To Build A Baby

The extraordinary thing about Molly Nash is that she seems like a typical second grader in Englewood, Colorado. "She can be as stubborn as an ox," says Lisa Nash, her mother, "and she smarts off now and then." But like most 8-year-olds, she has redeeming qualities--a round, cheeky face, a toothy smile, brown bangs. She also takes dance lessons and plays soccer, and she's a whiz in reading and math. "She's a bit small for her age," says Nash. "But not extremely small. There are kids in her class who are smaller."

Smallness is a vestige of Molly's tentative start in life. For a while Molly grew far too slowly, and the odds were good that she wouldn't live much beyond the age of 6. She had been born with a rare disorder called Fanconi's anemia, which was causing cells in her bone marrow--the ones that produce white blood cells and other defenses against infection--to fail. Molly needed new ones from a donor who was an almost exact genetic match. That meant that her parents needed to have another child, and fast. The trouble was, the odds of having one with the right genes and who didn't himself have the disease were only one in four.

Fortunately for Molly, there was a way of loading the genetic dice. Mark Hughes, a molecular biologist, has worked for the past 10 years building and perfecting the genetic equivalent of a one-hour photo-developing shop. If parents want a child with certain genes, doctors first use techniques of in vitro fertilization to make dozens of embryos--however many it takes to ensure that one of them has the desired genes. Hughes's technique, called preimplantation genetic diagnosis, then tells you which embryo to pick. What's more, Hughes can perform the test in 24 hours, with time to spare for implanting the embryo into the womb. The Nashes used PGD to conceive Adam, now 2-1/2, who successfully donated umbilical-cord blood to save Molly's life.

Molly wasn't the first child to benefit indirectly from PGD, and she won't be the last. While the world panics over false claims of human cloning, PGD is quietly transforming reproductive medicine by giving parents unprecedented control over what genes their offspring will have. So far the technique has been used largely, as in Molly's case, in laudable efforts to avoid passing along single-gene inherited diseases. But PGD makes some people nervous, because it also gives doctors a rudimentary ability to manipulate traits--the morally reprehensible practice of eugenics. At present, manipulating complex traits like intelligence or athletic ability is impossible, but it may not always be. The fear is that as other aspects of reproductive technology improve, PGD may be misused. "There are 900 genetic tests available or in development," says Kathy Hudson, director of the Genetics and Public Policy Center at Johns Hopkins University in Baltimore, and a fellow of the World Economic Forum. "Determining which of these tests to offer to whom and at what point is really complex."

Are the benefits worth the risk?
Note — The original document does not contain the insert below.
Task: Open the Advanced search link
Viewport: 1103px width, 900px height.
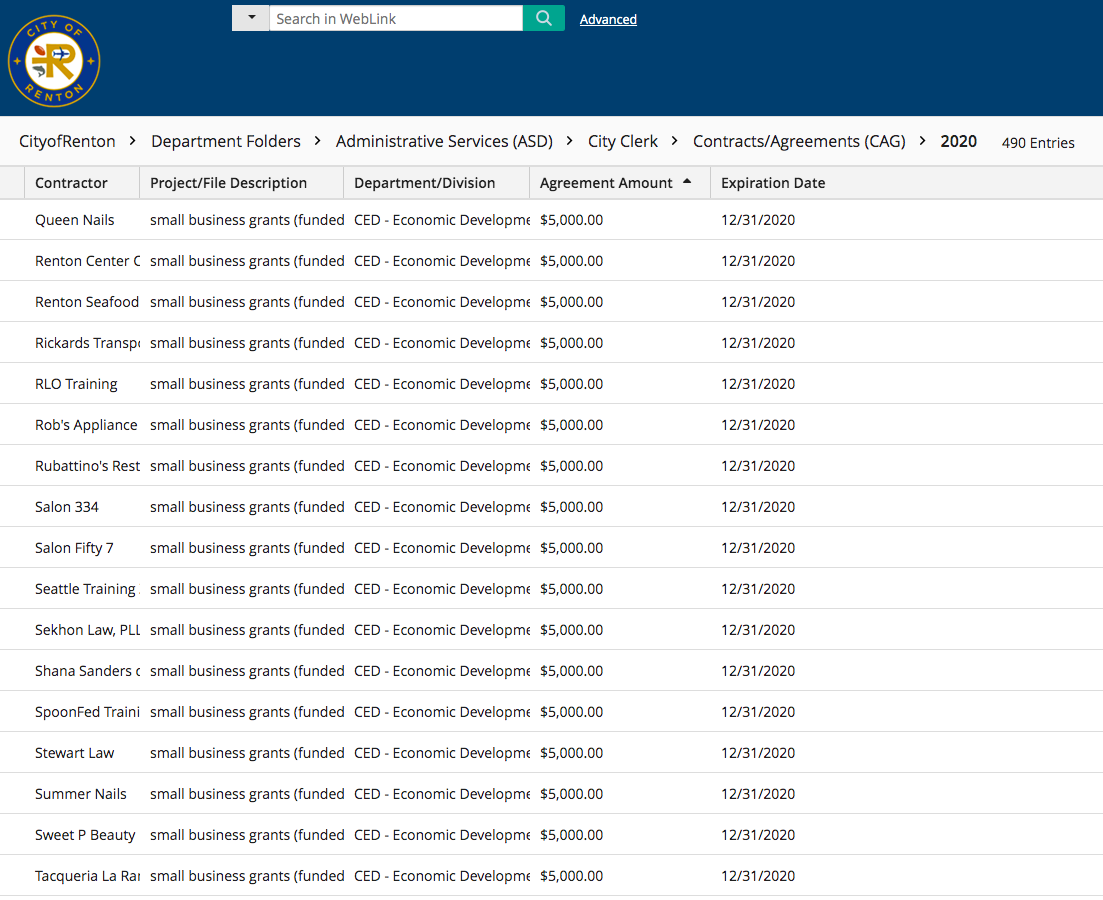Action: [x=608, y=19]

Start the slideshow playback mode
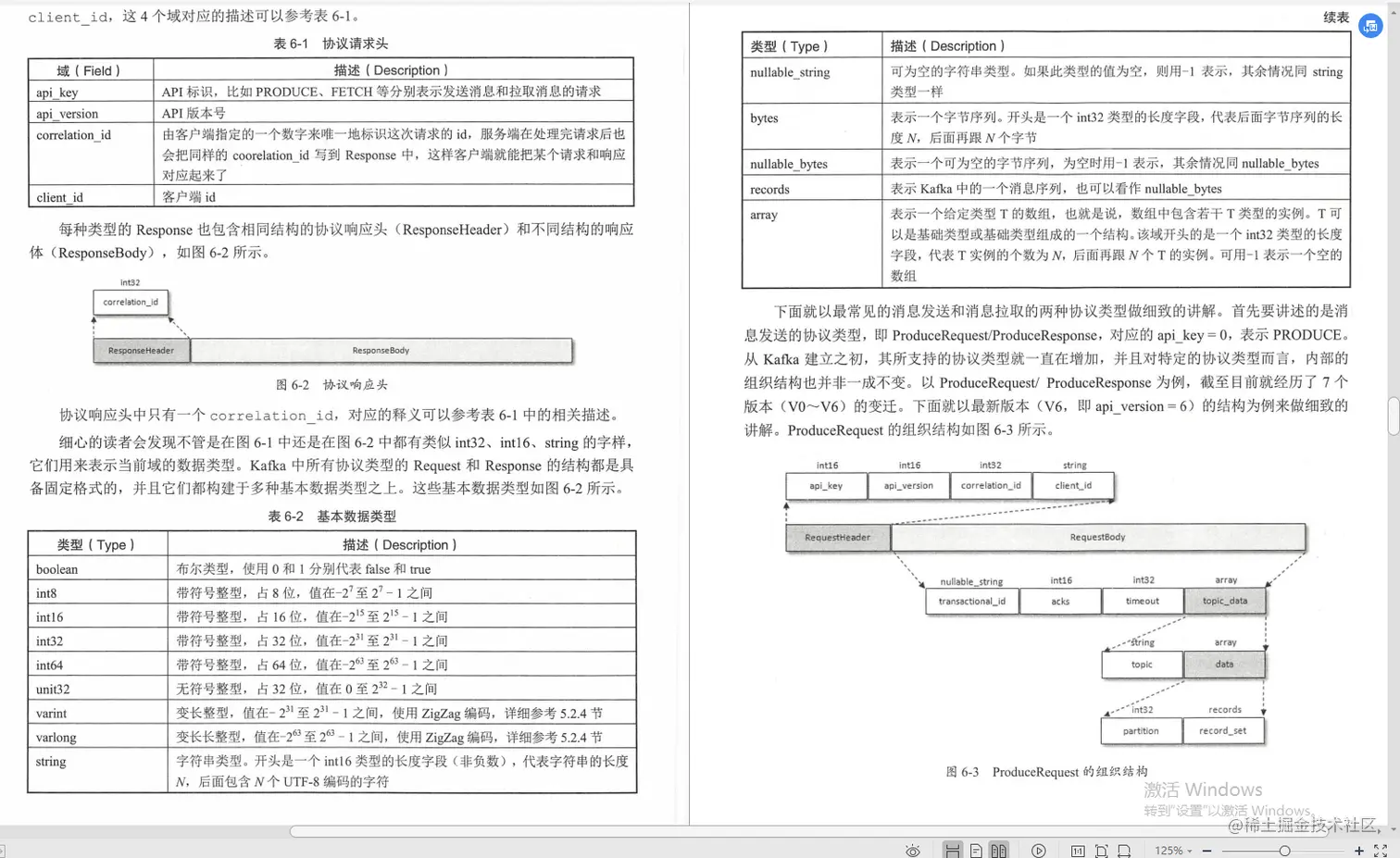(1039, 851)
Hughes, Molly's parents and many others think so. PGD has in recent years moved into the mainstream of reproductive science. Clinics in London, Chicago, Tel Aviv and Brussels have recently begun to offer the procedure. Although Hughes doesn't keep count, his personal computer lists dozens of obstetricians who've sent patients to his lab.

The process starts with the arrival of tiny plastic tubes packed in ice, each containing a single human stem cell plucked a few hours before from a three-day-old embryo. The cells come from fertility clinics, where would-be parents have their eggs harvested, fertilized and grown in petri dishes. By day three a human egg cell has managed to divide, on average, into only six stem cells. To find out if it carries the genes for Tay-Sachs or cystic fibrosis or sickle-cell anemia, the lab's 60 researchers and technicians copy the sample cell's DNA and analyze it with a Willy Wonka assortment of specialized machines. The trick is in coming up with clever ways of finding specific genes quickly, starting with only a single sample of DNA. Behind panes of glass, robotic hands shuffle trays of a hundred tiny test tubes.